Faria Basher: “I realised the only way to become a writer was to start writing”
The Asia regional winner of the 2025 Commonwealth Short Story Prize on the pressure to marry
Your story, An Eye and a Leg, draws its readers in — grabbing their eyeballs — with its opening line, “When my eye fell out of its socket, I called for my mother.” This surreal story is actually a pretty accurate depiction of a South Asian woman in her mid-thirties and the marriage market. Your narrator is, as her family doctor diagnoses her, “an expiring woman.” The only cure is marriage which, has to be arranged through the marriage market, an actual place at a convention centre where women and their families gather for single men to come and pick wives. How and when did you start thinking about the story and this surreal realist form it takes, and when did you start writing it?

My entire life, really, I’ve seen marriage pressures, especially in the South Asian community. Growing up, you witness just the dehumanization, the commodification, of women. I think, seeing my immediate family, seeing women back in Bangladesh as well, laid the groundwork. When I hit 24, the questions started coming... subliminally messaged remarks, gentle nudges here and there. I was finishing up my master’s degree and instead of questions about my future, my professional aspirations or my dreams, it was, ‘When are you getting married?’ And I think it led to a train of thought where I felt like society was telling me I was going to expire.
I wanted to take a lot of what was implied and paint it very literal... When I paint it in a way where my protagonist’s eyeball is falling out and her legs falling off, I wanted to point out how ridiculous it is.
+-------+
#### [Check your understanding]
[a] Do these statements agree with the interview with Faria Basher? (i) The narrator's family doctor calls her an expiring woman. (ii) The marriage questions began when Basher was 30. (iii) Basher was finishing a master's degree when the marriage questions started. Give yes or no for each, quoting the deciding words of the interview.
[b] Could you write what comes next in the interview with Faria Basher, picking up after its final sentence?
The material plays no part in this.

#### [Recorded data]
+-------+
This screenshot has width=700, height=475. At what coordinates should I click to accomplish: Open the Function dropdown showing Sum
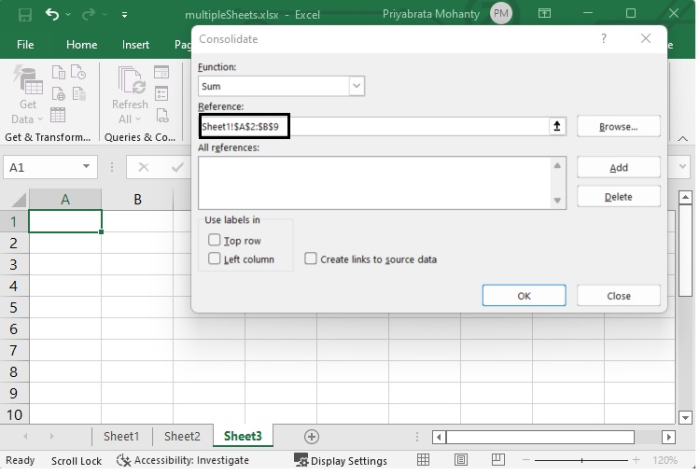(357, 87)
+-------+
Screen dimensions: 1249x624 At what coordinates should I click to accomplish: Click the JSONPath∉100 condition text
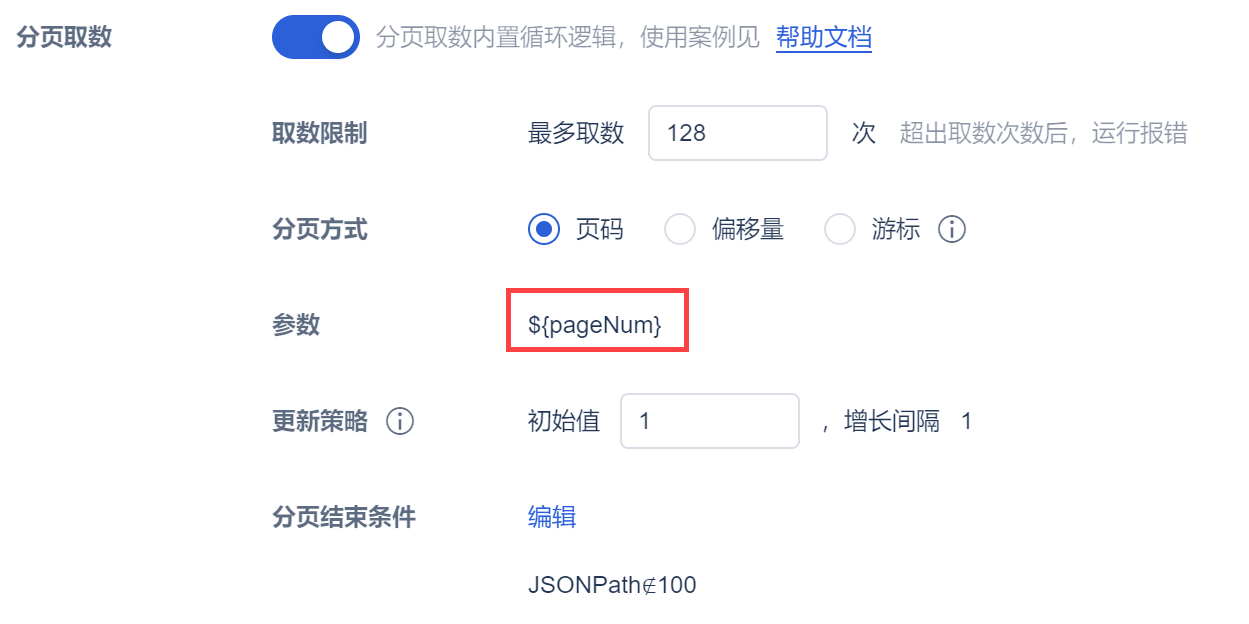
+-------+
#### [Answers given]
[a]
(i) Yes: "Your narrator is, as her family doctor diagnoses her, “an expiring woman.”"
(ii) No: "When I hit 24, the questions started coming"
(iii) Yes: "I was finishing up my master’s degree and instead of questions about my future, my professional aspirations or my dreams, it was, ‘When are you getting married?’"

[b]
The marriage market is more on the nose. But that’s how it always felt to me. I remember going to cattle markets with my father when I was a kid and it almost felt like that. Even though it wasn’t in a physical premise premises, I think it’s still very much felt to me like selling a woman.
About a year into your narrator’s marriage thing start changing. “My husband was kind, and then he was not. With men, it is always the same story,” she says. What was going on with him?
It’s just something that I’ve seen in my personal life. A lot of men in my life do start off quite nice, quite civil. I think in chasing further complexity with men often or asking for more involvement or more grace or kindness is then maybe when certain conflict arises. That honeymoon period where things are good or maybe women are often allured by initial superficial kindnesses, I really wanted to highlight that, and then the eventual disintegration.
But then after being married, her eye and leg grow back...
I really wanted to highlight how internally empty she was. In losing her sense of self, her physical self came back. And I think that sort of reflects how society will view a married woman. So even if she’s internally unhappy, frustrated, stuck in a dynamic that doesn’t serve her... in the eyes of the people that she was surrounded by, following the logic of the story, she did become whole again.
This story is the first piece of writing you’ve published. When did you start working on it and decide to submit it for the award? Tell me more about your writing life.
I, admittedly, am not a writer by trade.
When I was in New York — I was doing my Master’s in human resources over at NYU — so mid-2023, I wanted to take more concrete steps towards writing. And being in a city like New York, there’s just always something going on there. I would go and sit at the Poets House sometimes, some places in Brooklyn as well, the poetry society has their physical location there. I started going to free poetry readings in the city, reading books on how to write better and watching YouTube videos on how to write a good short story or novel.
I’ve always been drawn to weird books. I love books where women are a little unconventional or a little wonky or do strange things, like Han Kang’s The Vegetarian, Sayaka Murata’s Earthlings, and Nawal El Saadawi’s Woman at Point Zero.
And I realised the only way to become a writer was to start writing.
Wait, was this the first story you had ever written?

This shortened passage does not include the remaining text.